Sunday, March 4, 2012

Hemp :)

Many of you may know hemp as the material traditionally used to make sails and rope for ships…as a fabric for clothes…as biofuel for diesel engines…or because it comes from the same plant family as marijuana, Cannabis sativa L.  But I bet that most of you don’t know hemp as an amazing source of vegetarian protein(Don’t worry, the hemp products that we eat, such as hempseeds or milk, have no intoxicating effects).  Like soy, hemp is a complete protein, meaning that, on its own, it contains all of the essential amino acids in significant amounts and desirable ratios.  I have been consuming hemp seeds and protein powder :)

Thursday, February 23, 2012

Healthy choices

I have a guest writer today - Allison Brooks from Florida :)

Color Coding Food:

Easy way to develop healthy eating habits

When presented with a huge array of food, it's easy to feel overwhelmed by the variety. For someone who is trying to eat healthy, this can be even more frustrating. Who has time to look at the back of every nutrition label to make the healthiest choice, especially when time is short?

Massachusetts General Hospital may have found the solution. They conducted a study recently, with the intent of determining whether patrons of their cafeteria, when advised of the healthiest choices, would choose those items. The method of identifying healthier choices and ranking them was simple: color-coded labels. Green labels indicated the healthiest choices, yellow labels indicated foods that were less healthy and red labels indicated foods with little nutritional value.

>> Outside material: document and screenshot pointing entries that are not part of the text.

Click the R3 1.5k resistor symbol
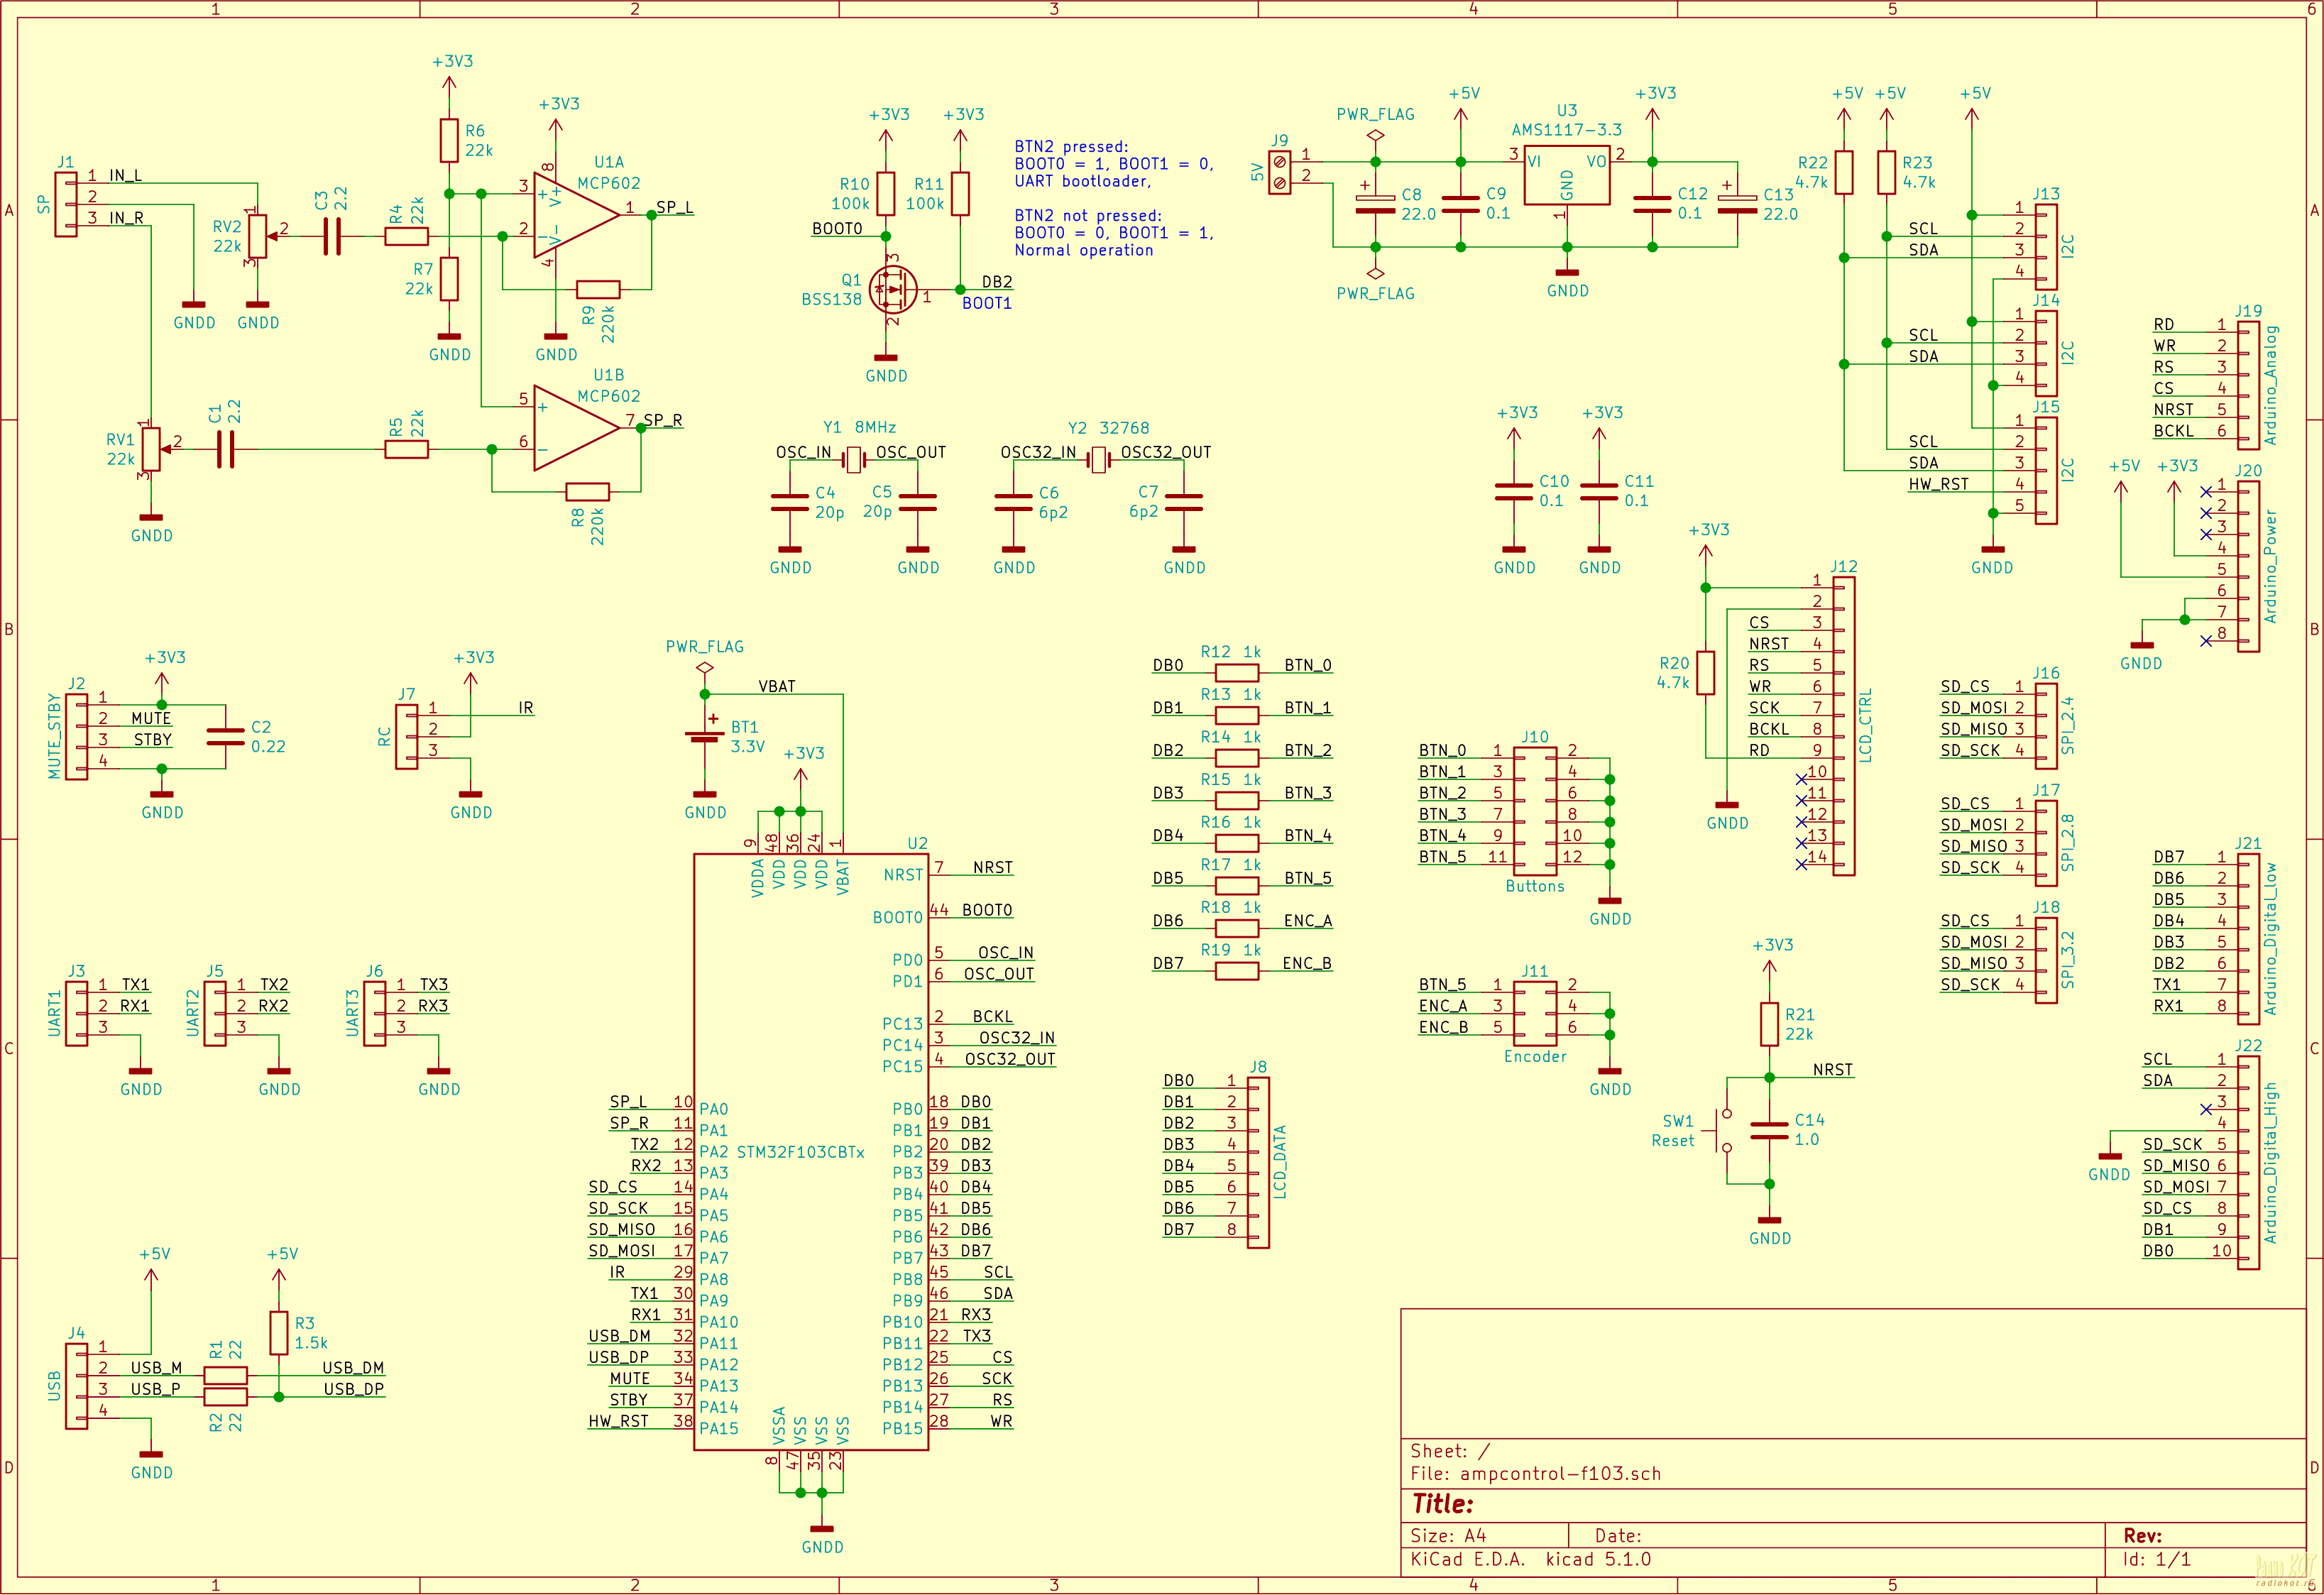 (279, 1332)
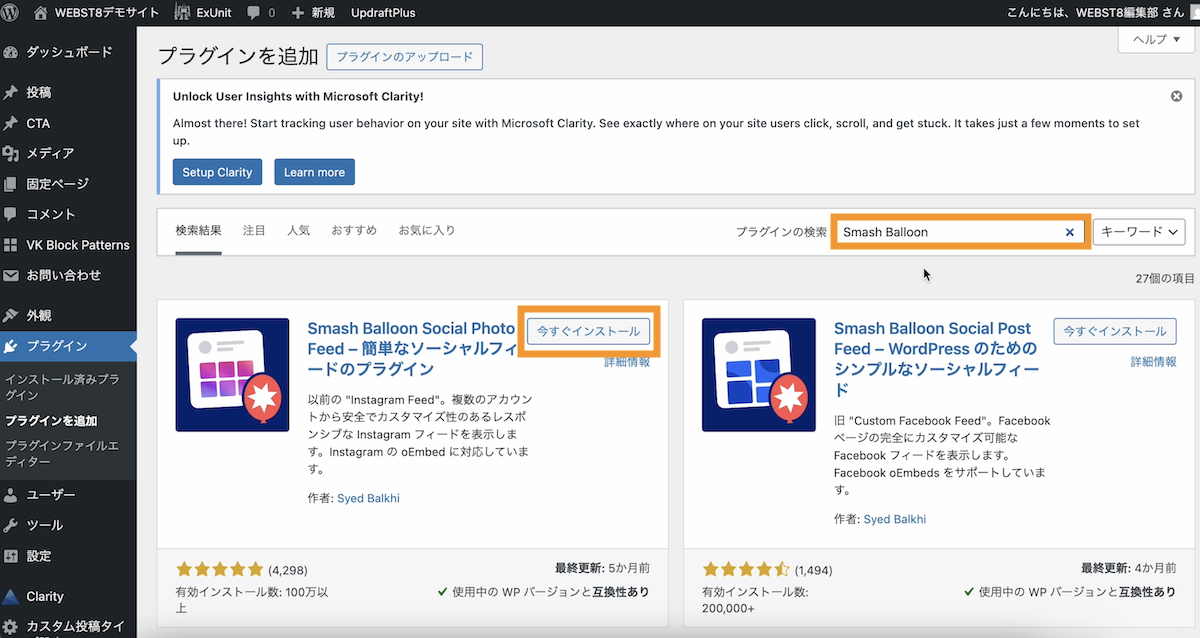Click the Smash Balloon Social Post Feed thumbnail
Viewport: 1200px width, 638px height.
(x=759, y=374)
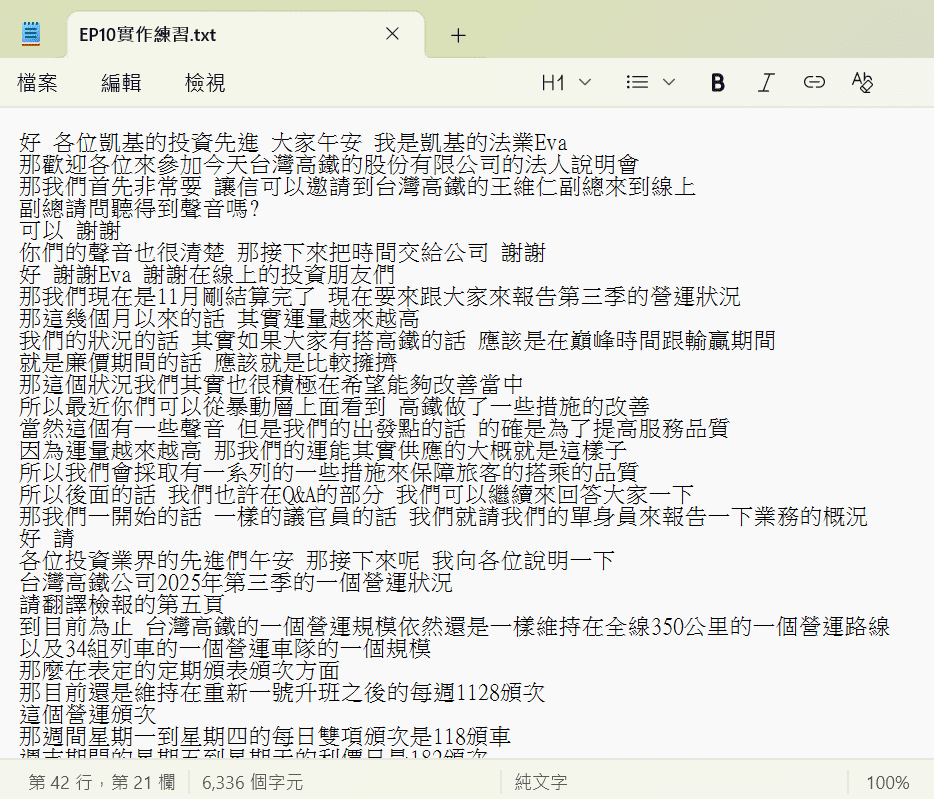Select the EP10實作練習.txt tab
Screen dimensions: 934x799
click(200, 35)
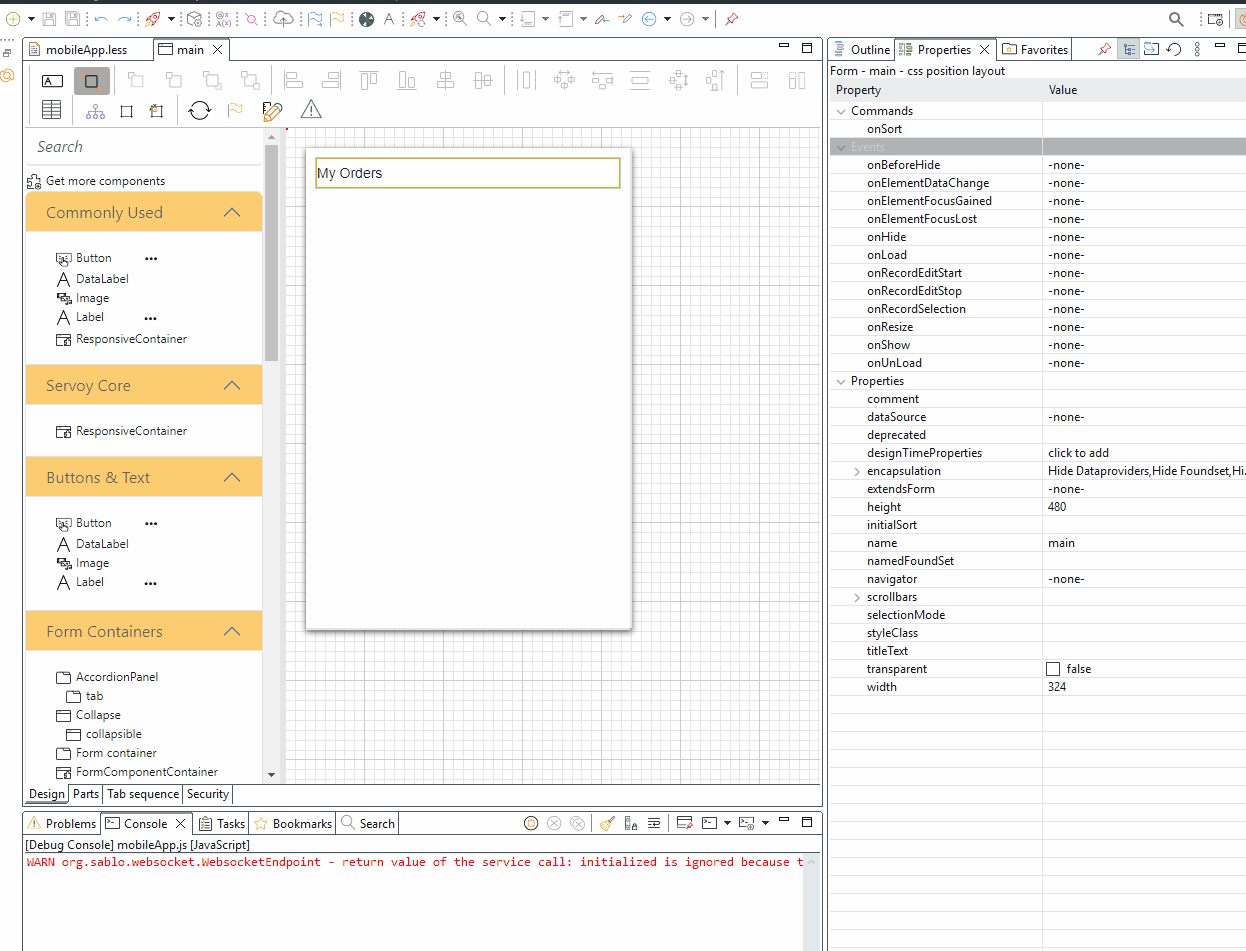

The experiment began in March 2010 and ran in two phases. During the first phase, the labels were assigned to the different foods found in the cafeteria. Signs were placed in the cafeteria to advise patrons of their choices, explained the meaning of the different color coding on the labels and encouraged customers to make healthier choices. The registers were programmed to identify the foods by their codes so that data could be tracked.

During the second phase, the products available were rearranged according to behavioral marketing information. For example, healthier choices were placed at eye-level, where people are more likely to shop, according to marketing research. This phase primarily focused on the foods that people tend to grab when they are in a hurry, such as pre-made sandwiches, beverages and chips.

The researchers found that sales of the foods with green labels increased significantly, while sales of products with red labels languished. The numbers were compared to sales in the other on-campus cafeterias where products were neither labeled nor rearranged. The changes in the cafeteria where food was labeled were dramatic compared to the other cafeterias.

The researchers credit the success of the program primarily to its simplicity. With almost no effort at all, consumers were able to easily identify their healthiest choices and, in fact, were led to make the healthier choice. The cafeteria labeling system at MGH is going to remain in place, and the hospital actually extended the program to the other cafeterias in the hospital system.  

Many cancer facilities are slowly adopting this color-coding system to push healthier eating during treatment. Since healthier foods and foods loaded with phytochemicals promote better survivability, patients with aggressive cancer like pancreatic or mesothelioma cancer, need to eat healthier. And since a mesothelioma life expectancy could only be four months eating healthy and strong treatments need to be priority.

The doctor who led the study, Anne Thorndike, also pointed out that the changes were easy to make and could be applied to nearly any quick-service food environment.